Mathieu’s father’s apartment is an opera singer. She thinks a lot of herself, but the problem is, nobody much goes to see opera anymore.

“Geez,” I blow out.

Mathieu is busy looking through a drawer. “Yeah.”

“Does your dad actually
live
here?”

He does a quick sizing up of the place. “Of course.”

“And did you live here when you were younger?”

“Yes. From fourteen to eighteen.”

I nod and walk around, trailing my finger along the edges of furniture. There is no dust. He must have someone in to clean. Either she forgot the brandy snifter or she was having some fun. Good for her. This place could use it. I lower myself into a three-corner wooden chair, whose sided cushions depict birds imprisoned by flight. Sitting opposite a mirror, I rest my elbows gingerly on the chair’s coiled, decorative arms. I cross my legs, then switch them, and meditate uneasily on my reflection, which is distorted in the waxy glass. If I had lived here during my adolescence, I would have lost my mind and become a recluse, or lost my mind and run away. Live in a museum long enough and you risk growing an unhealthy attachment to
things
, or alternatively, you may feel suffocated by the sensation that you are just another object and flee to preserve your humanity.

I think it likely, from the way he grimaces and sweats over the files in the lowboy, that Mathieu felt compelled to run. It makes me ache for him—for the boy in him.

“I have to use the bathroom.”

“Down the hall and first on your right,” he replies, barely looking up. He will not tell me the reason for his errand. And I will not press him for it.

The bathroom was an excuse. I slip down the hallway on a mild prowl, pausing to peer in at the beamed kitchen overlooking the courtyard. A curmudgeonly oven range capped by an enormous exhaust system throws out some attitude, while the granite countertop looks like you could bash someone’s head in along its edge. An awesome collection of knives stands at razor-sharp attention next to an array of pill and vitamin bottles. Overall, the kitchen seems a threatening place. And that’s without any French cooking bubbling menacingly on the stove. The one note of interest is the scheme of decorative wine racks floating above the cabinets, in which every pod is occupied, like slumbering space travelers fixed in suspended animation. I would love to check the dates on the bottles, some of which look musty, but don’t want to overtly snoop. I give the kitchen up and come to a door on my right. The knob doesn’t turn, so I continue down the hallway. The adjacent door opens, and I stop short.

My pupils dilate. The heavy, stiff curtains are drawn over the window opposite me. I open the door further, allowing the natural light from the hallway to diffuse into the dimmed space. This is not the bathroom, but a bedroom of sorts. Except there is no bed. Or any furnishings. The entire room, probably fifteen by fifteen, is packed with paintings leaning stiffly against the four walls. They are protected with yards of bubble wrap, so I cannot detect the quality of what’s underneath. But I can make out what’s hanging on the white walls. And it sucks my breath away.
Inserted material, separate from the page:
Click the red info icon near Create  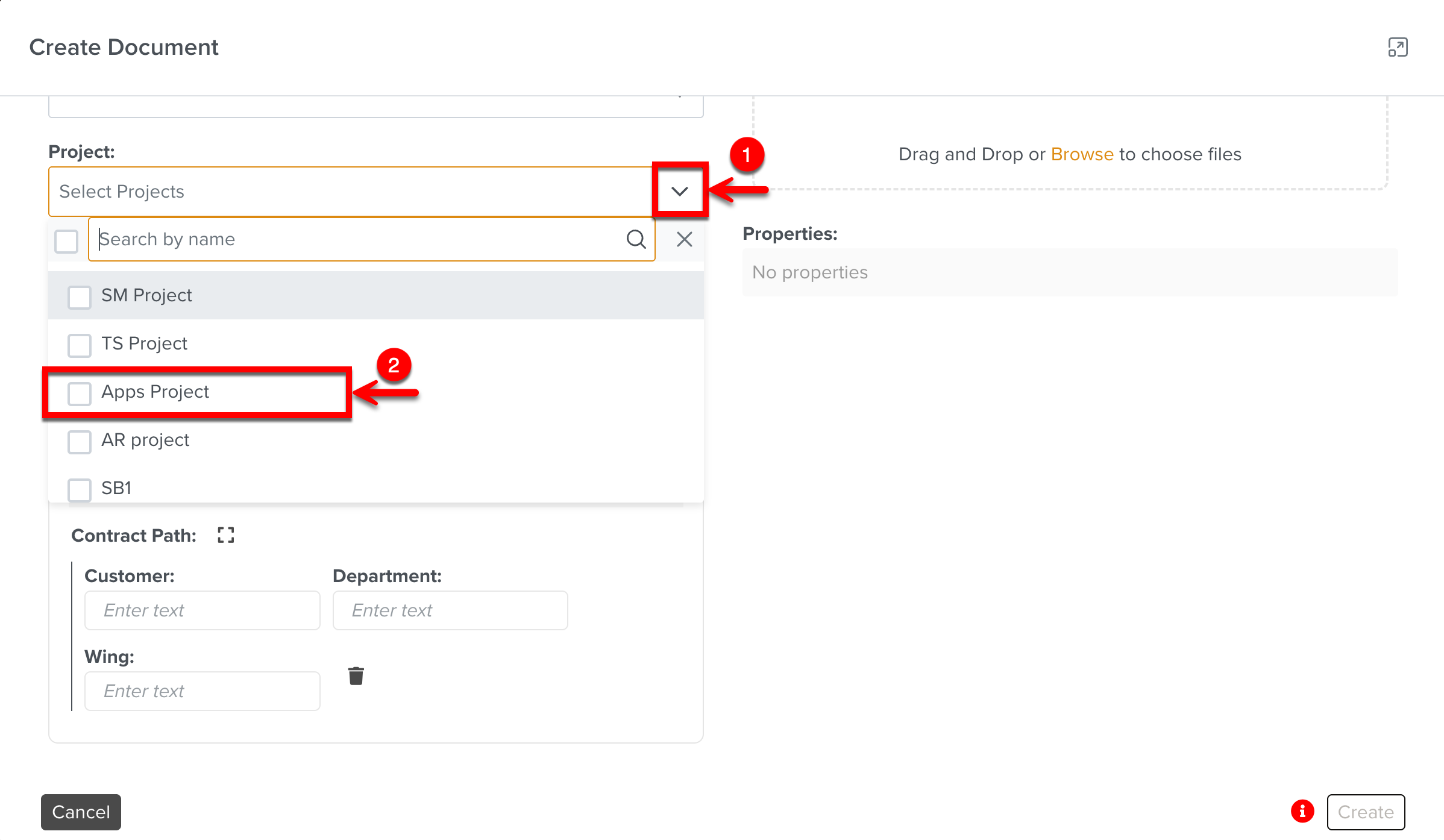point(1302,811)
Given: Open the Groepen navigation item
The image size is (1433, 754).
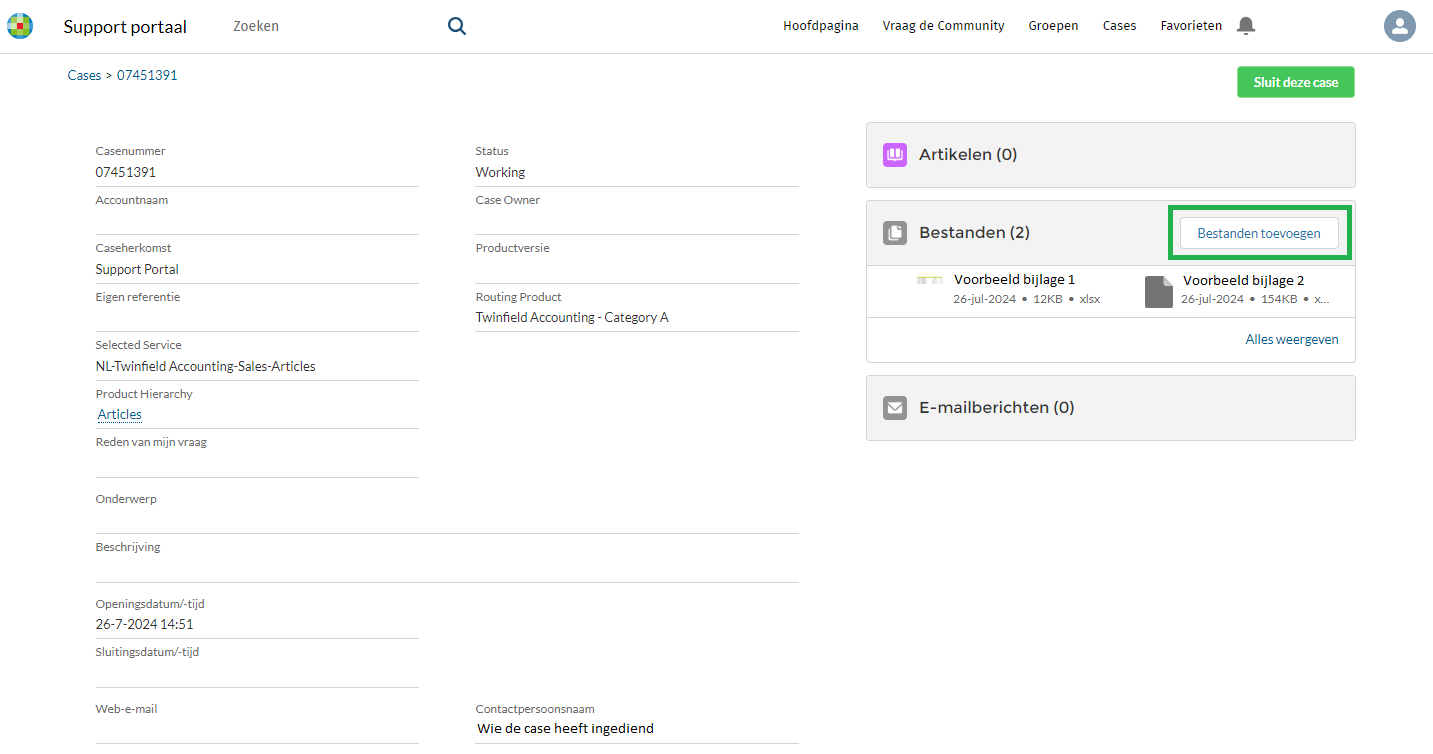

There is certainly a Monet over there; some of his haystacks, I think. Very probably a Toulouse-Lautrec to the left. A Degas opposite that, with those scrawny dancers of his. That small one near the corner might be a Morisot, though I could be inferring because it shows a seated woman with a parasol, like the one in the Cleveland Museum that I adore. And something that looks remarkably like a blue-period Picasso hangs to my right.